Stored entries

::::

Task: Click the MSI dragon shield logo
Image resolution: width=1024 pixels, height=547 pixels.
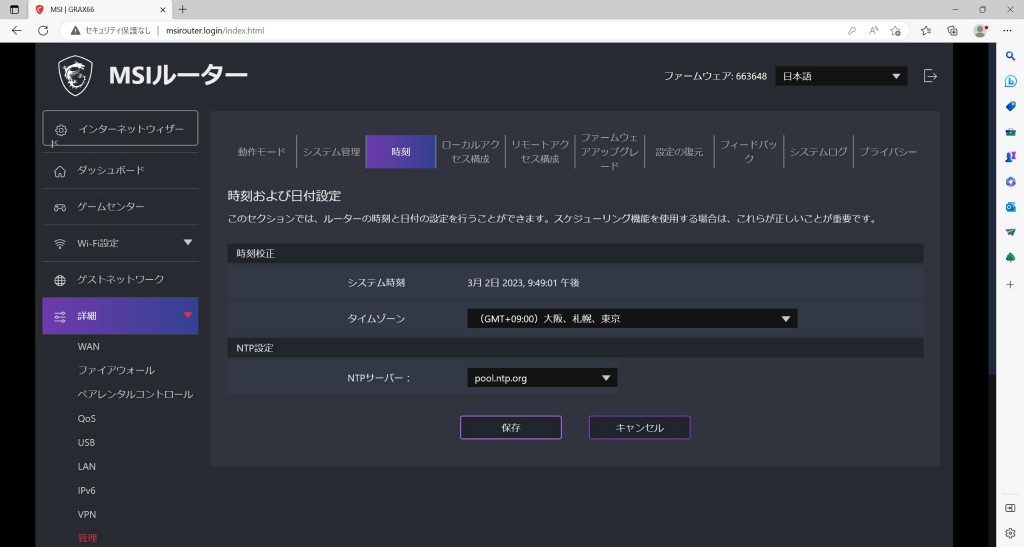Action: [x=75, y=75]
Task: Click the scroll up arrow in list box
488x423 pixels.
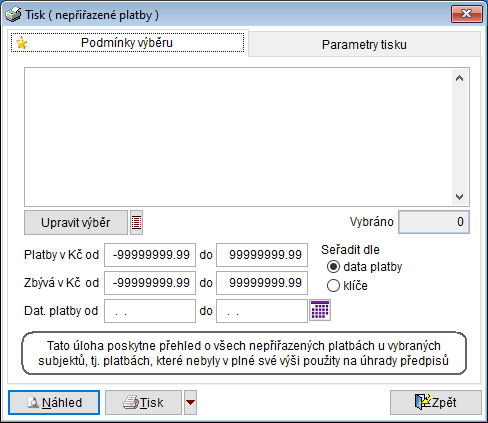Action: 460,78
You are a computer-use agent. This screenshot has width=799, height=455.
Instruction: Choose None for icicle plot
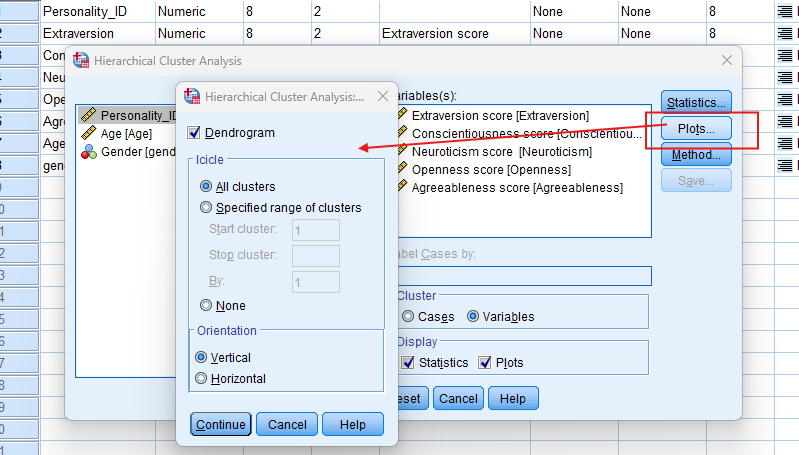207,306
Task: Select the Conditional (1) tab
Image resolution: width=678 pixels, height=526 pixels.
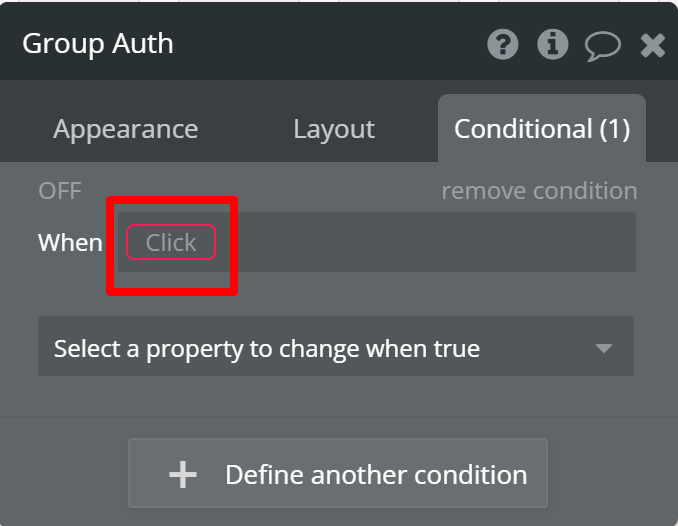Action: click(542, 129)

::::

Problem details:
Rewrite the stretch from "Task: Select the Conditional (1) tab" through the end of the entries, replacing "Select" with "Open" and keeping everything else unchanged. Leave the pictures out of your answer.

Worked answer:
Task: Open the Conditional (1) tab
Image resolution: width=678 pixels, height=526 pixels.
Action: click(542, 129)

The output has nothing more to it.